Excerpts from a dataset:
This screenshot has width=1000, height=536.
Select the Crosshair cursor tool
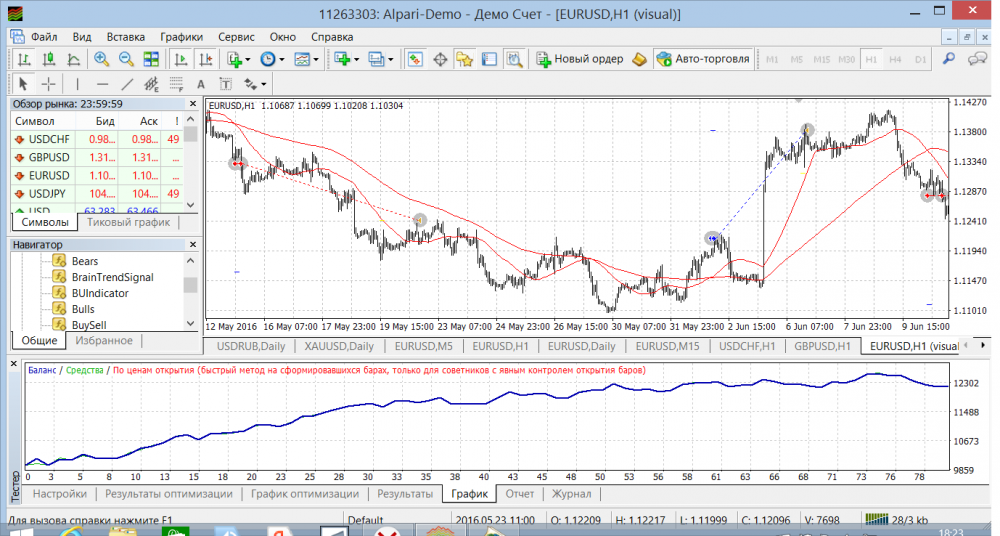click(47, 84)
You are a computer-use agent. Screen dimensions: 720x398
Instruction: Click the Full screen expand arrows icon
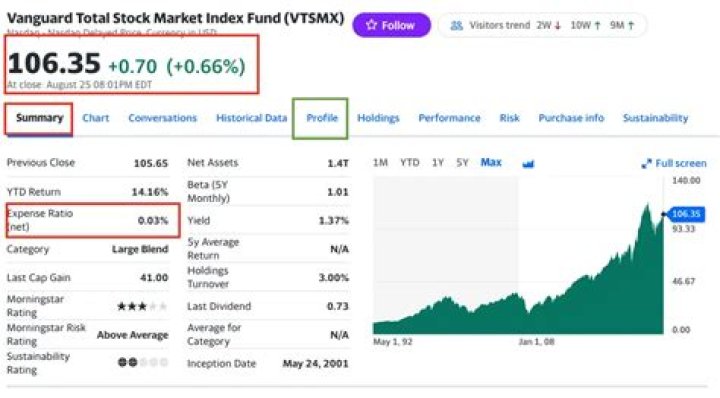[647, 163]
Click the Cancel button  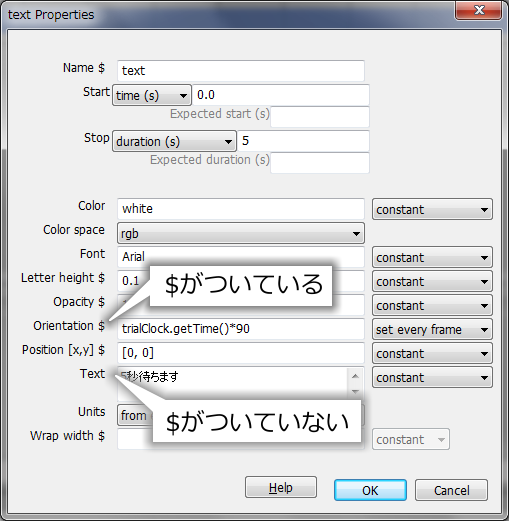pos(451,490)
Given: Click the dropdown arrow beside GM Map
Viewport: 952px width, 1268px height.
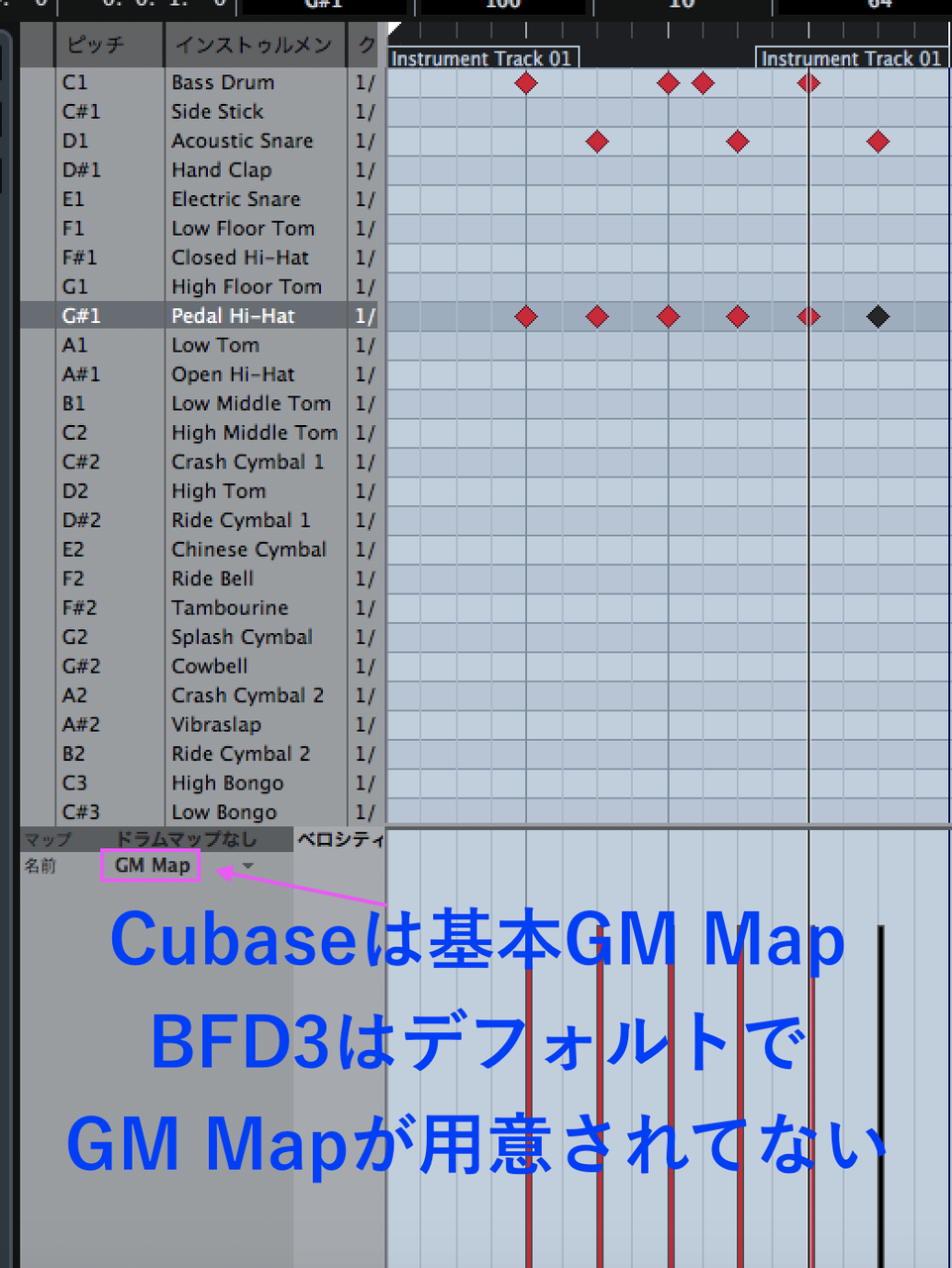Looking at the screenshot, I should click(x=247, y=865).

■ **Aim of the task**
In the records above, find the line that contains "Given: Click the dropdown arrow beside GM Map", then write it out along with every line after it, exactly, through the last one. Leave the pictures out.

■ **Written answer**
Given: Click the dropdown arrow beside GM Map
Viewport: 952px width, 1268px height.
Looking at the screenshot, I should click(x=247, y=865).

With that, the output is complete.